Three new models are coming as part of the new plan, and all of them should be awesome. The first is a Ford Fiesta-size hot hatchback, which looks to have a boxy silhouette, a short front end and quad square headlights. The second model will be a compact crossover riding on the same CMF-EV platform that underpins the new Nissan Ariya.
It's the third one that we're most excited about, though. A fully electric replacement to the A110 sports car is on the way, and it's being co-developed by Lotus. Yes, that Lotus. From the small amount that we can see in the teaser, it looks very similar to the existing A110, which is fine by us -- the A110 is gorgeous. There's no word on what platform the A110 EV will use, but it's likely to be bespoke. The two companies say that the project will draw from Alpine's motorsport experience and Lotus' engineering expertise, with teams in both England and France working on the car.
This won't be Lotus' first foray into electric cars. The company is currently finishing development on the electric Evija hypercar, which is set to reach customer hands at some point this year. That stunner boasts nearly 2,000 horsepower, a light (for an EV) curb weight of around 3,700 pounds, a top speed of over 200 mph and a range of 215 miles on the WLTP cycle. Obviously the A110 EV won't have performance as insane, but the Evija bodes well for the engineering know-how that Lotus will bring to the project.
No exact timeline is given for the three new Alpine models, but they will all enter production by 2025. It also seems like future Renault performance models will gain Alpine badging instead of (or in addition to) Renaultsport badges -- a hot version of the new Renault 5, for instance. None of the new Alpine models is likely to be sold in the United States, but we're going to keep our fingers crossed anyway.

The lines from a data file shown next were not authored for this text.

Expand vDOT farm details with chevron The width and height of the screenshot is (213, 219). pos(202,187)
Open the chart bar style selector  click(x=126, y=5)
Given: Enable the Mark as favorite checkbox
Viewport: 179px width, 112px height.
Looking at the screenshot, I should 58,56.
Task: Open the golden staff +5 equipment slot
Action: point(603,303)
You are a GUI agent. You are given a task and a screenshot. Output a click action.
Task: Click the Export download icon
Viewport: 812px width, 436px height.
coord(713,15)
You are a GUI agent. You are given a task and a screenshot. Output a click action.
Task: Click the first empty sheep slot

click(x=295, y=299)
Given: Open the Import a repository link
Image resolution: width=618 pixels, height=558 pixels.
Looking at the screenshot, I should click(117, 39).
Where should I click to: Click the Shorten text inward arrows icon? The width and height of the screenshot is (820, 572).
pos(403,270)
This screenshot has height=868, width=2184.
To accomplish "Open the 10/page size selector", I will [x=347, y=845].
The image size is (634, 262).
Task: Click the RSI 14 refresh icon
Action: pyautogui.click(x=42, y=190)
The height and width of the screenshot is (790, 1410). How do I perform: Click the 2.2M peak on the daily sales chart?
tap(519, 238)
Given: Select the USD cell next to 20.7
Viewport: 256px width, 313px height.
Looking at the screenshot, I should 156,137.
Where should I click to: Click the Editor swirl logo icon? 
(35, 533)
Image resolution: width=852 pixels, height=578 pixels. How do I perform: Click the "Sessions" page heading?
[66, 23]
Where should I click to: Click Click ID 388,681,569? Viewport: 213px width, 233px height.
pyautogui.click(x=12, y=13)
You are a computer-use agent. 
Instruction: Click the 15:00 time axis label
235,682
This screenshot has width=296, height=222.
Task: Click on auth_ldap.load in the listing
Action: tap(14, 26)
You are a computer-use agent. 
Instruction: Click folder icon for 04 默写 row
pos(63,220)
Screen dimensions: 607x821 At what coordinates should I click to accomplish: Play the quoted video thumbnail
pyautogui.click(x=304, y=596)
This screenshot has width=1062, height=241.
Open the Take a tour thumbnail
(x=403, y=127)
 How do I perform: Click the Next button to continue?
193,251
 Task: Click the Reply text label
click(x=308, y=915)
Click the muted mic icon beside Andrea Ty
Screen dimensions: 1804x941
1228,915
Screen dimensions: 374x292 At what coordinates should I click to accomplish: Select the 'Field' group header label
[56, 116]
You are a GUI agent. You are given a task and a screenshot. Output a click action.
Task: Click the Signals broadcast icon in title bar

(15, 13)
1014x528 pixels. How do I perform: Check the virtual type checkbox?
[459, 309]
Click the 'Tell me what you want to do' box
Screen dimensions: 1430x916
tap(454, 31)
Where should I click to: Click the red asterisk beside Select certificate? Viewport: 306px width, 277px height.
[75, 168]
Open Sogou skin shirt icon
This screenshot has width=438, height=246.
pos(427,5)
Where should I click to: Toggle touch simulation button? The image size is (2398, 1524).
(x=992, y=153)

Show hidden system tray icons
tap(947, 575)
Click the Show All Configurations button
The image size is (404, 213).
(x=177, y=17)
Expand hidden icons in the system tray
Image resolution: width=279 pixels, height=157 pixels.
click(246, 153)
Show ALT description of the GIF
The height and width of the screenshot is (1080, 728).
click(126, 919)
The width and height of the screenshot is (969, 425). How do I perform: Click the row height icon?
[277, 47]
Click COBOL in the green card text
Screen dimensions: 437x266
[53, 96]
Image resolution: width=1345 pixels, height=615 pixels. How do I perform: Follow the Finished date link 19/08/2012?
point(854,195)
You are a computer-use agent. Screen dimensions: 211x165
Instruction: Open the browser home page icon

This news comes after the Renault Formula 1 team was rebranded as Alpine F1 for the upcoming 2021 season. Renault says it aims for the Alpine brand to become profitable by 2025, including its investments into motorsport, and the announcement seems to hint that the Alpine brand could re-enter the rally racing scene. At the very least, all future Alpine models will be majorly influenced by the experience of the F1 team.